The "School Level Certificate"  popularly abbreviated as SLC, is the final examination of Class 11 and Class 12 which is also known as +2 course in Nepal. +2 is generally pursued after completing SEE examination (Class 10 Final Exam).+2 Course is equivalent to GCE also known as school leaving qualification and SEE is equivalent to GCSE, the academic qualifications in England.

Until 2016, SLC was known as Grade 10 final examination. However, after 2016 it was replaced and renamed as SEE examination. Every student must take SEE examination(according to the new Education Act) before they join higher secondary or intermediate level education (Class 11th and 12th grade also known as +2 Course). The SLC (Class 11 and 12) and SEE (Class 10) examination is normally scheduled in April to June of every year. Class 10, 11 and 12 examinations are held by National Examination Board(NEB) located in Sanothimi, Bhaktapur, Nepal.Class 10 was known as the "iron gate" in Nepal. In reality, however, there are indeed more obstacles regarding higher-level studies (SLC aka +2) after the examination. The SLC Examinations are the most important examination in the educational system of Nepal for building an academic career. The government has a great determination that the grading system that has been recently implemented in the SEE examination will help the country to increase the literacy rate. As the new Education Act, 2016 (2073) has been implemented. The SEE examination will take place in Grade 10 as a national level examination, whereas the examination of Grade 10 will be known as Secondary Education Examination (S.E.E).

Examination centres
For most of the years, when the SLC Board was in execution, Nepal used to be divided into five development regions and seventy-five districts, and each region had many examination centers (as per the Examination Commission's Plan). The examination questions used to differ from region to region but were the same within one single region, so if the exam were to be canceled, only one region would be affected, and only the questions of that region would have to be prepared. Every examination takes place at the same time throughout the whole country. There are different centers for students belonging to different schools.

Results
About two and a half to three months after the completion of the SLC now called SEE, the SEE results are published by the Examination Control Board. Students are categorized into five divisions according to their score:

Despite such a low percentage required to pass the examination, many students (more than 50%), mostly students of government schools in rural areas of Nepal, still fail the exam every year due to its level of difficulty. Since government schools are known for being less rigorous to students compared to private schools,  government school students are reportedly less likely to pass the exam. Even if one fails to get above 40 marks in each subject, they are declared failed. The result of the SLC is significant to an individual student since students with a high percentage can obtain various scholarships for their higher secondary level education.
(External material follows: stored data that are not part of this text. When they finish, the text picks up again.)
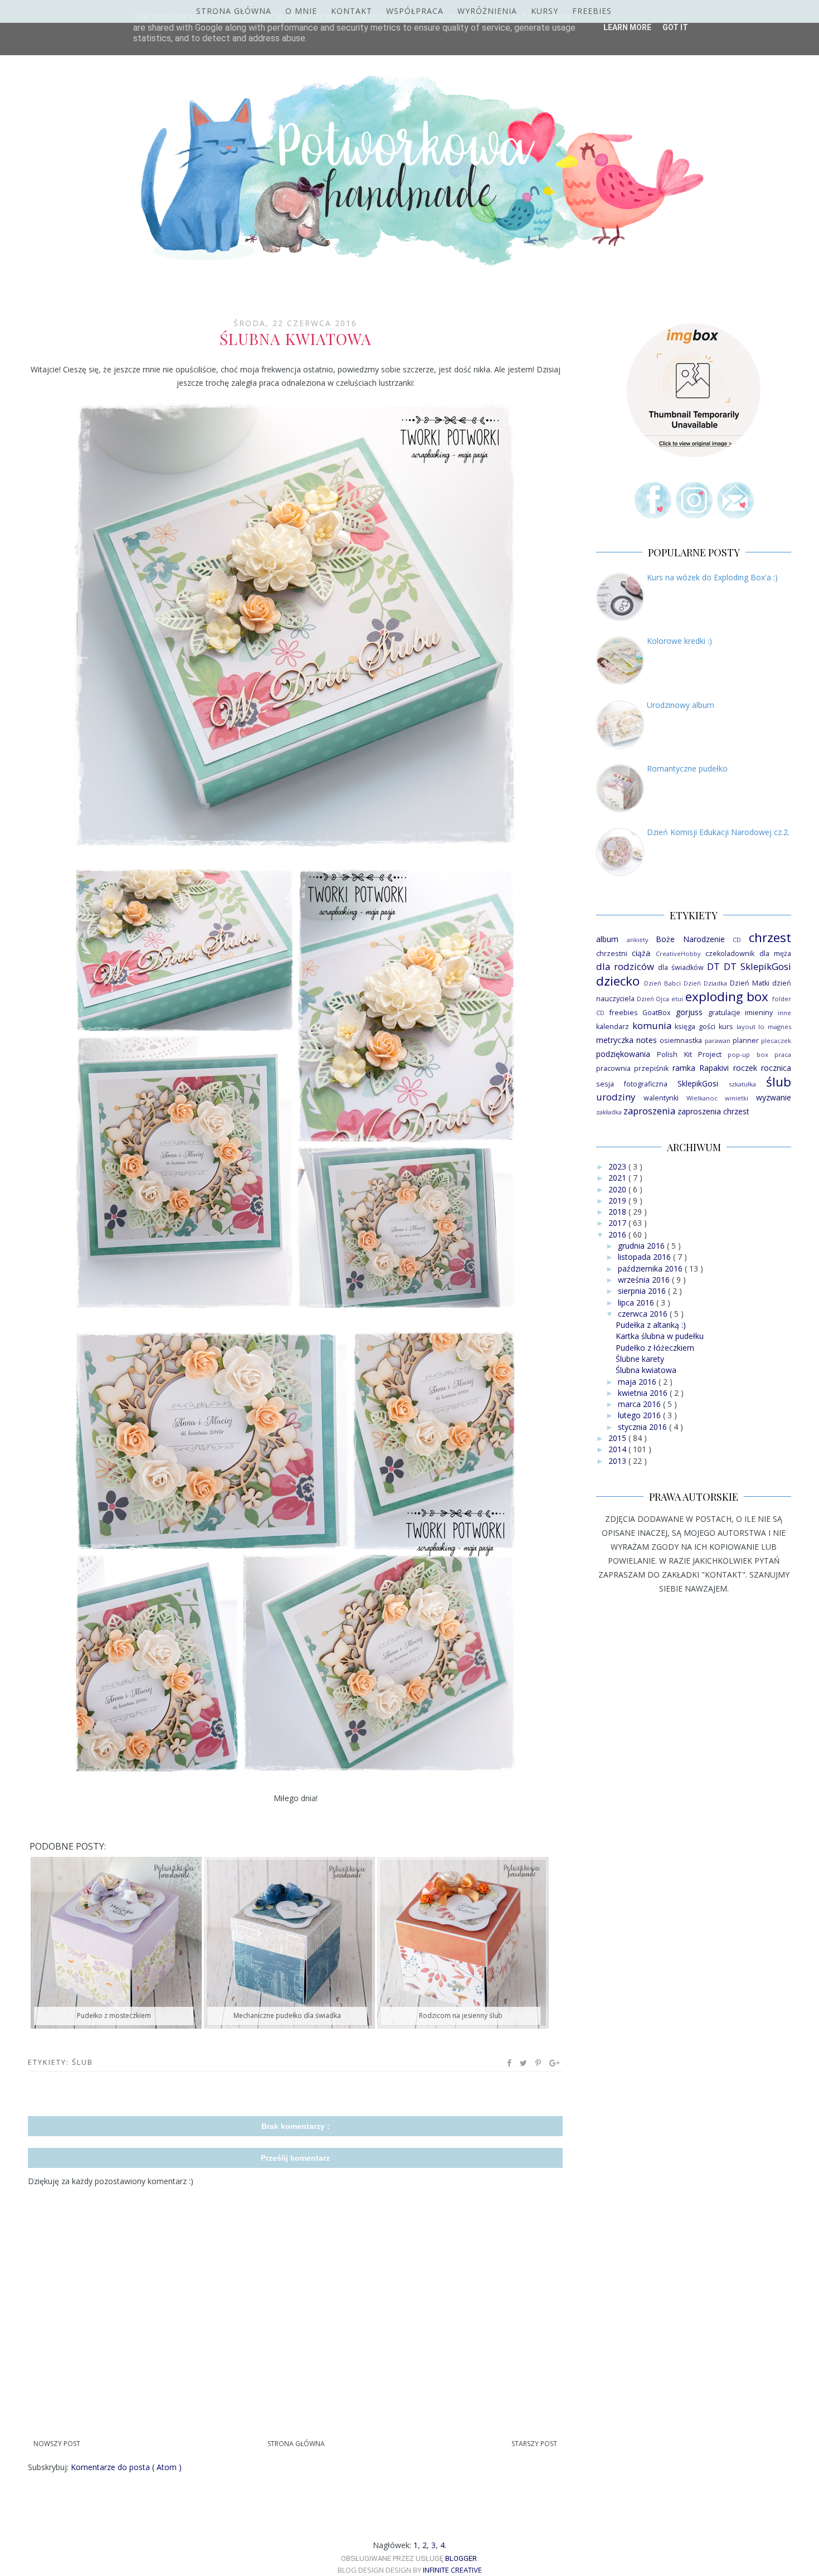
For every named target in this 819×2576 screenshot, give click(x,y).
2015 (618, 1438)
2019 (618, 1200)
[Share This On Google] (555, 2063)
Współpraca (414, 11)
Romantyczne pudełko (687, 768)
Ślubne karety (640, 1359)
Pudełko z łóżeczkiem (655, 1347)
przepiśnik (651, 1068)
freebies (624, 1012)
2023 (618, 1166)
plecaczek (776, 1040)
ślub (82, 2062)
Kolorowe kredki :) (679, 640)
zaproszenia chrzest (713, 1111)
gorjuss (689, 1012)
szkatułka (742, 1084)
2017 (618, 1222)
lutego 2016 (640, 1415)
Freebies (592, 11)
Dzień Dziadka (705, 983)
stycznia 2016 (643, 1427)
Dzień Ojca (653, 998)
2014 (618, 1449)
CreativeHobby (678, 953)
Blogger (461, 2558)
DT (713, 966)
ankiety (638, 939)
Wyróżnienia (487, 11)
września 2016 (645, 1279)
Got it (675, 27)
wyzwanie (773, 1097)
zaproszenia (649, 1110)
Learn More (627, 27)
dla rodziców (625, 966)
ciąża (641, 953)
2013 (618, 1461)
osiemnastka (681, 1040)
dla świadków (681, 967)
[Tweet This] (524, 2063)
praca (782, 1054)
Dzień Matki (749, 983)
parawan (717, 1040)
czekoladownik (729, 953)
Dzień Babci (662, 983)
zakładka (609, 1112)
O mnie (301, 11)
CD (737, 939)
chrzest (770, 937)
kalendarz (612, 1026)
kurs (726, 1026)
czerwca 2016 (644, 1313)
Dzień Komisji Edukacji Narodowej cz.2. (718, 832)
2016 (618, 1234)
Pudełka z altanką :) (651, 1324)
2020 (618, 1189)
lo (761, 1026)
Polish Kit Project (689, 1054)
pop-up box (748, 1054)
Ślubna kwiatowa (646, 1370)
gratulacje (724, 1012)
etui (677, 998)
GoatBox (656, 1012)
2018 (618, 1211)
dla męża (775, 953)
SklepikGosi (697, 1083)
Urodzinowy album (680, 705)
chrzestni (611, 953)
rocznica (776, 1068)
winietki (736, 1098)
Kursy (544, 11)
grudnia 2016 (642, 1245)
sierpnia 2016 (643, 1290)
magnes (779, 1026)
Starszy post (534, 2443)
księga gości (695, 1026)
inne (784, 1012)
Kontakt (351, 11)
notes (646, 1040)
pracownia (613, 1068)
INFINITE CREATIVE (452, 2570)
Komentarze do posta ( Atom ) (126, 2467)
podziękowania (623, 1054)
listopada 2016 (645, 1256)
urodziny (615, 1096)
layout (746, 1026)
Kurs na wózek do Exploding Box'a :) (712, 577)
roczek (745, 1068)
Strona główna (233, 11)
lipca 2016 (637, 1302)
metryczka (614, 1040)
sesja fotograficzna (631, 1084)
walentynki (661, 1098)
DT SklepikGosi (757, 966)
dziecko (618, 980)
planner (746, 1040)
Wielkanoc (702, 1098)
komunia (651, 1025)
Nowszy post (56, 2443)
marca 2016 (640, 1404)
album (607, 939)
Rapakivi (714, 1068)
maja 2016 (638, 1381)
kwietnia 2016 (644, 1393)
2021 (618, 1177)
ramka (683, 1068)
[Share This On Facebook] (509, 2063)
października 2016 (651, 1268)
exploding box (727, 996)
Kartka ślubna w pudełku (660, 1336)
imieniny (759, 1012)
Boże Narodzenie (690, 939)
The Government Of Nepal has now formulated and implemented a new system for SLC. The Government has changed the system that has proven quite advantageous and disadvantageous in its implementing year. The students do not fail in the exam according to the new system, but those having low GPI don't get admission for higher-level studies. That's why the education system has been getting a lot of criticism.

Criticism
Some educationalists in Nepal criticize the SLC exam by citing it not being important so they have been replaced by SEE in the present context. They say that the tests are neither standardized nor can it assess the capacity of Nepalese children. The education experts, for the past three decades, have been asking the government to review and revise the SLC examinations. However, the government, they say, is running the same old mechanism that will still be running in the same way for several decades more. And also there is no trend of SLC examination results in a continuum, rather it is so haphazard that the School Leaving Certificate results can not be trusted, they say.

In 2010, mathematics question paper was leaked in Bajang, Kailali, Sunsari, Bara and Banke districts as well. A huge criticism arises on the SEE Administrators after the question of SEE 2019 of Province No. 2 get leaked before the exam day. The government postponed and even retook the previous day exam. They believed that it get spammed and went viral through different social sites and free video calling application like IMO. The SEE Security Committee chaired by Education Minister Giriraj Mani Pokharel took a decision and handed the case to CIB.